Exercise brief: Pick up the forum thread about regex word boundaries, placed below ahead of the listing, and continue it from the point where its text stops.

Passage provided:
-*-
Regexp word boundary

Question

Regexp word boundary.

According the Regular_Expressions guide, \b matches a word boundary, such as a space, a newline character, punctuation character or end of string.

I am trying to change the following string from.

"
    abc
"

to

"abc"

I did try the following, but it does not work. Any ideas?

"  abc  ".replace(/\b/,""); 

Answer 1

That description of word boundaries is badly written (which happens a lot, unfortunately). You'll find a much better reference here.

A word boundary is a zero-width assertion: it doesn't consume any characters, it merely asserts that a condition is true. In this case, it asserts that the current position is either followed by a word character and not preceded by one, or preceded by a word character and not followed by one.

If you want to match anything that's not a word character, use \W (note the capital W). But you really only need to match whitespace, which is \s:

"  abc  ".replace(/\s+/, ""); 

If you're trying to do a traditional trim operation, you need to use anchors to make sure you only match whitespace at the very beginning or end of the string:

"  abc  ".replace(/^\s+|\s+$/, ""); 

Answer 2

\b maches only boundary without spaces, selecting place between space and first/last letter.
-*-
Data shown:
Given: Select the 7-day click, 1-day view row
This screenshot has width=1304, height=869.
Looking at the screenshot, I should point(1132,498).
-*-
Result for this task:
use this:

//fulltrim replaces all new lines with space and reduces doubled spaces
String.prototype.fulltrim=function(){return this.replace(/(?:(?:^|\n)\s+|\s+(?:$|\n))/g,'').replace(/\s+/g,' ');}

//just trim spaces from begging and ending of string
String.prototype.trim=function(){return this.replace(/^\s\s*/, '').replace(/\s\s*$/, '');};

usage

"    ssss   ".fulltrim();
"    
   ssss 
".fulltrim();

Some browsers have implemented trim method.

Answer 3

\b itself does not match character, it matches position. Just like ^ and $.

"\n\t   \n  hello world \t  \n\n".replace(/^\s*/, "").replace(/\s*$/, "");
// return "hello world"